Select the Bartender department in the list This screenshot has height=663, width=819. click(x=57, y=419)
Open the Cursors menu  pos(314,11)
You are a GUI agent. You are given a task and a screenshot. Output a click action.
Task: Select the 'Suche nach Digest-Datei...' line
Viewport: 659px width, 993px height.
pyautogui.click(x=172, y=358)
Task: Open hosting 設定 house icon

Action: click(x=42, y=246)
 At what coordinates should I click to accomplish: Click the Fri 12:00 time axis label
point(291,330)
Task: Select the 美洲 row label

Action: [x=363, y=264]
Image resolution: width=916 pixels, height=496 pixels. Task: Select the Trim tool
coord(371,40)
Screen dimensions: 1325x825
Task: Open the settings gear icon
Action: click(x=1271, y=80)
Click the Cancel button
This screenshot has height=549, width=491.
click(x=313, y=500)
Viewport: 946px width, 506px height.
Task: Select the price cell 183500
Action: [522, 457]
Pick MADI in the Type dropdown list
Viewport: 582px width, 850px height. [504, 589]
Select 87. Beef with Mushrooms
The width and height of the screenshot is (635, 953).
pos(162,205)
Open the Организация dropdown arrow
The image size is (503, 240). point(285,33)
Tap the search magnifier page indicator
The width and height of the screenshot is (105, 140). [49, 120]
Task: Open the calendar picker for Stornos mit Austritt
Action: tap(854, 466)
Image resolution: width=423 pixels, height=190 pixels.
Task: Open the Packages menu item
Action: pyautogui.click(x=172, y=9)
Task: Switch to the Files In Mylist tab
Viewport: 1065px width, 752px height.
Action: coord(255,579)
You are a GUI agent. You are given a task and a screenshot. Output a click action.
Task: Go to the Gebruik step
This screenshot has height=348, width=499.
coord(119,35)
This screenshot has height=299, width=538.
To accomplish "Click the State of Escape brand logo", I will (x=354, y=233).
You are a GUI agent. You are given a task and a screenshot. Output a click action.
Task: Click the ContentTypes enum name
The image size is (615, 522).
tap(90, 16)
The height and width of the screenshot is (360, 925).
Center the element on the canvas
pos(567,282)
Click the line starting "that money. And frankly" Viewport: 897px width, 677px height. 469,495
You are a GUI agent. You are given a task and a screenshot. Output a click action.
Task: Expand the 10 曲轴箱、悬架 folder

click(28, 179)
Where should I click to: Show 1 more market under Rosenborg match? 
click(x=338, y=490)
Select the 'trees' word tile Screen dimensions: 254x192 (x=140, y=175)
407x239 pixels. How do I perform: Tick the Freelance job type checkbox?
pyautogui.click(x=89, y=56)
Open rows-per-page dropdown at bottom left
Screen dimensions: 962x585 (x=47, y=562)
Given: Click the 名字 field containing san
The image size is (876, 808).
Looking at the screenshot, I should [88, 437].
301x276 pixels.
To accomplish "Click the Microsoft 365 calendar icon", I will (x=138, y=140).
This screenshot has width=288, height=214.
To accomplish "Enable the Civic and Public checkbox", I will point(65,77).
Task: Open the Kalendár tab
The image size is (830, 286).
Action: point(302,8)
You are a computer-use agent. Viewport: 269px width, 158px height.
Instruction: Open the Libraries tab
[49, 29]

▶ [PROBLEM STATEMENT] From the listing above, return each line with the word "will".

▶ [ANSWER SECTION]
To accomplish "Click the State of Escape brand logo", I will (x=354, y=233).
To accomplish "Click the Microsoft 365 calendar icon", I will (x=138, y=140).
To accomplish "Enable the Civic and Public checkbox", I will point(65,77).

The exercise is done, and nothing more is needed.